READING PASSAGE:
_ _ _ _

# pin lock mandrel



## caller223 (Aug 9, 2007)

A friend sent me a mandrel made from a bolt, it has a flat filed near threaded end and a small rod ( nail ) made to fit into slot. When wood is turned the mandrel will pry to slip but when it rolls the pin will create jam.  has anyone used such a rig ?  I haven't used lmine but seems like a good idea.  I turn predator calls and with 1 1/2" blanks the blanks tend to slip when first tuening into rounds- tighting mandrel nut only encourages splitting of bell end of call.
Any info appreciated.
Richard TX


----------



## its_virgil (Aug 9, 2007)

You have what is called a pin chuck and we use them to turn closed end pens...a blank where the hole does not go completely through and the end of the pen is closed with no terminal hardware. They work fine if the rod will just slip into the hole with as little clearance as possible. Not sure how the pin will hold on wood. They hold quite well on the brass tube we use in pens. Search the site for 'pin chuck' or 'closed end pens' and you'll find lots of info.
Do a good turn daily!
Don


> _Originally posted by caller223_
> <br />A friend sent me a mandrel made from a bolt, it has a flat filed near threaded end and a small rod ( nail ) made to fit into slot. When wood is turned the mandrel will pry to slip but when it rolls the pin will create jam.  has anyone used such a rig ?  I haven't used lmine but seems like a good idea.  I turn predator calls and with 1 1/2" blanks the blanks tend to slip when first tuening into rounds- tighting mandrel nut only encourages splitting of bell end of call.
> Any info appreciated.
> Richard TX


----------



## Rifleman1776 (Aug 9, 2007)

Have you tried using the expanding rubber bushings for turning calls like HUT sells? They work fine for me.


----------



## MDWine (Aug 9, 2007)

Don/Frank... I've not seen one on IAP for the 7mm slimlines, have you?
Sure would like to get one, or maybe make one!

_ _ _ _

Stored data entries
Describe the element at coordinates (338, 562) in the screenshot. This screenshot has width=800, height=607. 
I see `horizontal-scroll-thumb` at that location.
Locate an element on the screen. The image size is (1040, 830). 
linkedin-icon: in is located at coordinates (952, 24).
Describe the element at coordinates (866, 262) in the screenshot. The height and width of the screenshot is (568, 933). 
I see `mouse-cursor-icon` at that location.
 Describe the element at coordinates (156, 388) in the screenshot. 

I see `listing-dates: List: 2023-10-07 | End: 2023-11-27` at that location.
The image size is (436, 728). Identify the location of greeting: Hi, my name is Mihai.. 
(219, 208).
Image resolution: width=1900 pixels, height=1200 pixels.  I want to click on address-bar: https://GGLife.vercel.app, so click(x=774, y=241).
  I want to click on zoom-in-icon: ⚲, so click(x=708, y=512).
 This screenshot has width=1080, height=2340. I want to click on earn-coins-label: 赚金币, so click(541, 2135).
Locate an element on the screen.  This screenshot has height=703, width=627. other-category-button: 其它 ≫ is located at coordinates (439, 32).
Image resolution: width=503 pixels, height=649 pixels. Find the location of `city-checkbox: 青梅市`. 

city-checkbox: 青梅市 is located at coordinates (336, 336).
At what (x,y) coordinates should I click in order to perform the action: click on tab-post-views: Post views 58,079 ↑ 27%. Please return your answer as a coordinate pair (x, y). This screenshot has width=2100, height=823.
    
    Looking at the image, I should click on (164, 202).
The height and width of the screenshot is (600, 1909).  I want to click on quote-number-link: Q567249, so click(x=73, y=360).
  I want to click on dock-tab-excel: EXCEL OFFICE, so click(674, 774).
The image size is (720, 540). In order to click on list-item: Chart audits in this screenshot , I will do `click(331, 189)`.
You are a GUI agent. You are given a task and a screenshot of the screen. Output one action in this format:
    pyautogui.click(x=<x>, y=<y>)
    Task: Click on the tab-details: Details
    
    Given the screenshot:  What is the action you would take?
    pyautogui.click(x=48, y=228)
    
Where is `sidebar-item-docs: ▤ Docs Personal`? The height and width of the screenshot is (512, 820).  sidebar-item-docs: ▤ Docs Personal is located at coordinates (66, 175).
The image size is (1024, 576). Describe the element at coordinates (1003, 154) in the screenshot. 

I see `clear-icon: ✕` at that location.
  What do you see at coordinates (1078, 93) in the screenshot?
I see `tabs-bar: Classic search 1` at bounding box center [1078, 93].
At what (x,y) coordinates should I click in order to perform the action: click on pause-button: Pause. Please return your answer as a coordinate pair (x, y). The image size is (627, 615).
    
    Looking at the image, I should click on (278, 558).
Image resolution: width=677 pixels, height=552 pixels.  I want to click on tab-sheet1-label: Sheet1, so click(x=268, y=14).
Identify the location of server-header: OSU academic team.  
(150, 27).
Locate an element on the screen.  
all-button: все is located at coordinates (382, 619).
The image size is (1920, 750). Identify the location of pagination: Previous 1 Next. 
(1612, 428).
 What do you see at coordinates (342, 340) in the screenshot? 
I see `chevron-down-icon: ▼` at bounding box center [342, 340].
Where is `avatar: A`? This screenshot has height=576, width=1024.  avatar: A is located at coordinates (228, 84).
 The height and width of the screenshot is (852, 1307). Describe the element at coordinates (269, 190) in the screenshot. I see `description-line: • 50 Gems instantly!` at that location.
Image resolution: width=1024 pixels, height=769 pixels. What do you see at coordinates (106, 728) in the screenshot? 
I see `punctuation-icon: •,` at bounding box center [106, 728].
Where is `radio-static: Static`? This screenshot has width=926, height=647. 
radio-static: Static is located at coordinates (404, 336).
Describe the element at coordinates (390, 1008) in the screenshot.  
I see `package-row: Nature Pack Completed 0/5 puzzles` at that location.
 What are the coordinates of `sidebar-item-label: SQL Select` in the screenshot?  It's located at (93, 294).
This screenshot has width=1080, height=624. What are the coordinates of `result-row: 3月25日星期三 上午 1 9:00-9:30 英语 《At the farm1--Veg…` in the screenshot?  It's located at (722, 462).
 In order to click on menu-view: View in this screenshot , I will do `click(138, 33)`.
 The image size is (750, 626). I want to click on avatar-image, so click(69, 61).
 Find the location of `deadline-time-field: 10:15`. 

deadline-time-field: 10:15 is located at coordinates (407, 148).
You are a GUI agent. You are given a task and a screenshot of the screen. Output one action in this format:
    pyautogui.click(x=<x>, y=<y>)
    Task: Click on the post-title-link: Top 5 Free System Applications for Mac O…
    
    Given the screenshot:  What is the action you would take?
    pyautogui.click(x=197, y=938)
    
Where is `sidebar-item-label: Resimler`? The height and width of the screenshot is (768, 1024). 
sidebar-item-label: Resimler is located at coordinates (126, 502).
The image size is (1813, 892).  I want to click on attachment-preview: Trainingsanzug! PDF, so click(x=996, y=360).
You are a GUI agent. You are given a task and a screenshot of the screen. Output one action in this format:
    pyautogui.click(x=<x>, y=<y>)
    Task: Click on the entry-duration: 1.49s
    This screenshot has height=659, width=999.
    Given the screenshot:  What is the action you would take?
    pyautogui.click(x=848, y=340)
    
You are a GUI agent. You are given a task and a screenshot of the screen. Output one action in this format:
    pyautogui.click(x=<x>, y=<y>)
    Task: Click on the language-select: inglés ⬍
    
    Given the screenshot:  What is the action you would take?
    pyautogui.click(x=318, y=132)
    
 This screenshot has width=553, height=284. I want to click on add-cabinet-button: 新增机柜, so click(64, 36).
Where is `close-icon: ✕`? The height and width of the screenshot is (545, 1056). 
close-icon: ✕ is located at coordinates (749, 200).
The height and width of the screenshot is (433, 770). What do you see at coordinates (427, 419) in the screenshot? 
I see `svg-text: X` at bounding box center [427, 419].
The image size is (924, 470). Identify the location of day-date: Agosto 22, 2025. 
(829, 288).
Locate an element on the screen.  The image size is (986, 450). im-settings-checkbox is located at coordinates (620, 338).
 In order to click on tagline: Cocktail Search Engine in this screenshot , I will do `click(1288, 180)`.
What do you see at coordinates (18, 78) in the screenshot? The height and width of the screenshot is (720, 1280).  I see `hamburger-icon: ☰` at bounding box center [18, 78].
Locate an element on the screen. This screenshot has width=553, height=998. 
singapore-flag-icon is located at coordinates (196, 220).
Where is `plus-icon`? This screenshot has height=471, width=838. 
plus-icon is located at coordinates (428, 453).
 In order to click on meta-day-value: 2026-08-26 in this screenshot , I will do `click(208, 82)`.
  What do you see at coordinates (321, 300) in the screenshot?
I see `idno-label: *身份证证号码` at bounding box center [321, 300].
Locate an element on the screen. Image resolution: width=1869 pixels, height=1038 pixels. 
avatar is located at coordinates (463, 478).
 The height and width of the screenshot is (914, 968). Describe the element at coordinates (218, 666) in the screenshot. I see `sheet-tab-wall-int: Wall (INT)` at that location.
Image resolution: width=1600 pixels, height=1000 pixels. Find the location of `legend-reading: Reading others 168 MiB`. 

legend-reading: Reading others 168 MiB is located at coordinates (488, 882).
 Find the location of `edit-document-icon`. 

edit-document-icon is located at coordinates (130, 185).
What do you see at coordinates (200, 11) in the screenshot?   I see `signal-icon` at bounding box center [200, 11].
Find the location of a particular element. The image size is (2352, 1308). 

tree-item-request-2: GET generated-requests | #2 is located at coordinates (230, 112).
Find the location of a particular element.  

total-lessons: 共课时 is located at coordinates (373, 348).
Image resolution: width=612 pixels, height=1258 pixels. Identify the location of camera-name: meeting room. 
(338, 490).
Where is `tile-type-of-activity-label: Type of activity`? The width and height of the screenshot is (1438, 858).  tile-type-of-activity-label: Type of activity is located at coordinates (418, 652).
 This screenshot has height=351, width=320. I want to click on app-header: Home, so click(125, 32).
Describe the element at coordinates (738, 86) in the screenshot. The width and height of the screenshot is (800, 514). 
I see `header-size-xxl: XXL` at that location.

_ _ _ _

TASKS TO PERFORM:
- 1) Answer these questions using the pin lock mandrel thread.
(a) What was the mandrel the friend sent made from?
(b) According to its_virgil, what kind of pens is a pin chuck used to turn?
(c) What does Rifleman1776 suggest using for turning calls?
- 2) Transcribe the part of the pin lock mandrel thread starting at "You have what" and ending at "good turn daily!".

SOLUTIONS FOR EACH TASK:
- 1)
(a) A bolt.
(b) Closed end pens.
(c) Expanding rubber bushings like HUT sells.

- 2)
You have what is called a pin chuck and we use them to turn closed end pens...a blank where the hole does not go completely through and the end of the pen is closed with no terminal hardware. They work fine if the rod will just slip into the hole with as little clearance as possible. Not sure how the pin will hold on wood. They hold quite well on the brass tube we use in pens. Search the site for 'pin chuck' or 'closed end pens' and you'll find lots of info.
Do a good turn daily!